Novel long non-coding RNA AV310809 promotes TGF-β1 induced epithelial-mesenchymal transition of human peritoneal mesothelial cells via activation of the Wnt2/β-catenin signaling pathway

Peritoneal fibrosis (PF) is a crucial cause of the loss of peritoneal function in patients with peritoneal dialysis. To better understand the underlying mechanism of PF, we selected AV310809, which is one of the most highly upregulated IncRNA in fibrotic peritoneal tissue, for functional analysis. We used co-expression analysis to explore the potential relationship between AV310809 and coding genes. qPCR, WB and IF were applied to evaluate the expression and localization of AV310809, epithelial markers and proteins involved in the Wnt2/beta-catenin signaling pathway. The interaction between AV310809 and beta-catenin was examined using an RNA pulldown assay. The expression level of AV310809 was upregulated in fibrotic peritoneum and TGF-beta 1 induced EMT in HPMCs. Ectopic overexpression of AV310809 promoted EMT and activated the Wnt2/beta-catenin signaling pathway.
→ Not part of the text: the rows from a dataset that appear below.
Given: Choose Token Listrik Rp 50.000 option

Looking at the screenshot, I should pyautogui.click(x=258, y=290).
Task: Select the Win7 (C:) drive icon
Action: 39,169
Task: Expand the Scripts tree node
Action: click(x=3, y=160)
Furthermore, we demonstrated that AV310809 could interact with beta-catenin and blocking beta-catenin inhibited the augmentation of EMT by AV310809. These findings indicated that AV310809 promoted TGF-beta 1 induced EMT in HPMCs through the activation of the Wnt2/beta-catenin signaling pathway, possibly by targeting beta-catenin. We suggest that AV310809 may be a new therapeutic target for the management of peritoneal dialysis-associated PF. (C) 2019 The Authors. Published by Elsevier Inc.